--- Exercício proposto ---
Prossiga com a redação do artigo sobre o papel dos Media a partir da última frase apresentada.

--- Texto de origem ---
....

Artigo por Edite Queiroz
Nunca, como hoje, os Media foram mais relevantes – pelos melhores e piores motivos. Eles ensinam e prescrevem formas de agir, de pensar e de ser, funcionando como veículos de conhecimento, de informação e de promoção da participação social, mas também de disseminação de fake news, da naturalização de preconceitos ou estruturas de violência e da instituição de narrativas simplistas, polarizadas ou inabaláveis. Embora a pluralidade dos Media pudesse corresponder a maior diversidade de perspectivas e opiniões, o fenómeno não se traduz no aumento do debate construtivo ou no reforço da liberdade de expressão, mas antes em problemas complexos como a infodemia, desinformação (fake news), propaganda e polarização da opinião pública.

....

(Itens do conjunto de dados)
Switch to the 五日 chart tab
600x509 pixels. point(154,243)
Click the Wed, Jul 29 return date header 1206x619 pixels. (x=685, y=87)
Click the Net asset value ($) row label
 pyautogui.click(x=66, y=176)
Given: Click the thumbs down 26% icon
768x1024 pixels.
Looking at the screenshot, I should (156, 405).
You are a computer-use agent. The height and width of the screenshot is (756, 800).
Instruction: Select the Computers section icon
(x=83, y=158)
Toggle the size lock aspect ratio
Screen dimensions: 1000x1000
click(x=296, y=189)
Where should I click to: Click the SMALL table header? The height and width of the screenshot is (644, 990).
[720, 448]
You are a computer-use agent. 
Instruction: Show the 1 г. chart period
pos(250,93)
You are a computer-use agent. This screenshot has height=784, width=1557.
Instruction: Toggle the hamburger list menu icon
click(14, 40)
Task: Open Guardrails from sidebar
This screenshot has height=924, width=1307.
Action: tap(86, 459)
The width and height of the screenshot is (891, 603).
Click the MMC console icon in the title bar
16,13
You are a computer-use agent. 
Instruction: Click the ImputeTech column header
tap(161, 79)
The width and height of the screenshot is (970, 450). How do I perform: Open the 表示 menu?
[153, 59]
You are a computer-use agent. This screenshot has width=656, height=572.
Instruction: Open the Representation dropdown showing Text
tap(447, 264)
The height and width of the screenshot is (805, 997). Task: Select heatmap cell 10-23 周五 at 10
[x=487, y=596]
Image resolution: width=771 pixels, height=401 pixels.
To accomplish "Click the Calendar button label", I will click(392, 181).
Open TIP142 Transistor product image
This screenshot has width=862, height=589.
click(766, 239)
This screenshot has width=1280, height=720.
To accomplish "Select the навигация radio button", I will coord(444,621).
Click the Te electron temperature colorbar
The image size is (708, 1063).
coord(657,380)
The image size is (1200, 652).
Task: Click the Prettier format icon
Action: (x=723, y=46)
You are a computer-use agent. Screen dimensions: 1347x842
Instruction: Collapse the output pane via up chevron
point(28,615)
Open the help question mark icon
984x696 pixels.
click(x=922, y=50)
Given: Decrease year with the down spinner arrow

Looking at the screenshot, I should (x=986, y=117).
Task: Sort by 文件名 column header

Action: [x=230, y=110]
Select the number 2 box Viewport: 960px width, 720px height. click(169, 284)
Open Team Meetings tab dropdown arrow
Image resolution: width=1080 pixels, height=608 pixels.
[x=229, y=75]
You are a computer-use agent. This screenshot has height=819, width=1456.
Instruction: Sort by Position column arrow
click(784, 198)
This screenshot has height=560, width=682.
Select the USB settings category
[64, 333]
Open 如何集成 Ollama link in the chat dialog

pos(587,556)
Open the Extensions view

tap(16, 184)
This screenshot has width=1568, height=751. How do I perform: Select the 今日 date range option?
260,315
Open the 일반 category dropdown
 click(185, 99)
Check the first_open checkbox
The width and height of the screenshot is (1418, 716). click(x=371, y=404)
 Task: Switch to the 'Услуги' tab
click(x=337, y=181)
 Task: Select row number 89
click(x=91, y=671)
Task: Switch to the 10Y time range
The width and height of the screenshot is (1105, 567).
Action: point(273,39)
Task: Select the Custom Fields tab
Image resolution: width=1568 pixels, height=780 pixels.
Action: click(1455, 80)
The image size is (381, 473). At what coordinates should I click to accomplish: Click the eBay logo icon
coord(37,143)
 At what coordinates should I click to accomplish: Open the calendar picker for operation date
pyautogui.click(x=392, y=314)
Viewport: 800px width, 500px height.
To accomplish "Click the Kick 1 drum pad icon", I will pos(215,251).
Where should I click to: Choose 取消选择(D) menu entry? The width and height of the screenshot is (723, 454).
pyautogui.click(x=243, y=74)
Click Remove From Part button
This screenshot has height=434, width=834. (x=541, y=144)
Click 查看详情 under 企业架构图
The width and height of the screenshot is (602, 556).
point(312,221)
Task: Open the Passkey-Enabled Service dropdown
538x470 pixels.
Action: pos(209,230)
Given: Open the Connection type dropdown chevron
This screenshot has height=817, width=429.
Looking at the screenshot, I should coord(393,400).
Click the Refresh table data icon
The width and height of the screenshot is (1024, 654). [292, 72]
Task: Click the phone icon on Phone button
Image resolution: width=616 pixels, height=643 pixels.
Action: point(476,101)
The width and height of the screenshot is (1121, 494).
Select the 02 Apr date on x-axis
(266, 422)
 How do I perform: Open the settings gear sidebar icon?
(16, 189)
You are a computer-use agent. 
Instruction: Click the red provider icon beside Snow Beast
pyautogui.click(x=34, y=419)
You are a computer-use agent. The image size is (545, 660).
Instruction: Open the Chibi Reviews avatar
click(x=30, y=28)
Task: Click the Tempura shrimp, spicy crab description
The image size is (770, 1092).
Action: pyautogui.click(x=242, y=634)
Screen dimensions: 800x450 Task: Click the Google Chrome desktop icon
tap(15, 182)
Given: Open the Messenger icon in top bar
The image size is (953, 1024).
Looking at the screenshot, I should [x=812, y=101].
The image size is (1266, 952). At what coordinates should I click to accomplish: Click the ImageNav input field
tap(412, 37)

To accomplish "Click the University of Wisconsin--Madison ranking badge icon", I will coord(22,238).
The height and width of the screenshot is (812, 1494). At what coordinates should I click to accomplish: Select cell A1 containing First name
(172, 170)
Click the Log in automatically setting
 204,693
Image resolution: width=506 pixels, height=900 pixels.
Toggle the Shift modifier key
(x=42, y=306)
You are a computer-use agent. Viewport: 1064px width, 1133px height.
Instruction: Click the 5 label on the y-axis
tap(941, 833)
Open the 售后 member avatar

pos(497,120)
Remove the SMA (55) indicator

....

--- Resultado do exercício ---
Estes problemas têm sido especialmente salientes nas últimas décadas, ao longo das quais as redes sociais se instalaram definitivamente no nosso quotidiano e somaram, aos conhecidos riscos da exposição aos Media, o facto de qualquer pessoa poder criar conteúdos. A cobertura dos mais variados temas é hoje marcada pela sobrecarga informativa, mas também pela ausência de contexto, por imagens sensacionalistas, pormenores gráficos sem edição, selecção ou contrastação de fontes, linguagem metafórica ou adjectivante ou apreciações pouco fundamentadas – que podem, em segundos, chegar a todos os pontos do globo. Frequentemente, os eventos noticiados (por exemplo, notícias sobre acidentes, maus-tratos, homicídios ou suicídios, sobre a pandemia COVID-19 ou, mais recentemente, sobre a guerra na Ucrânia) são apresentados como batalhas entre o bem e o mal ou entre o certo e o errado, gerando ideias estereotipadas e reacções exacerbadas, bem como confusão, hostilidade e preconceito.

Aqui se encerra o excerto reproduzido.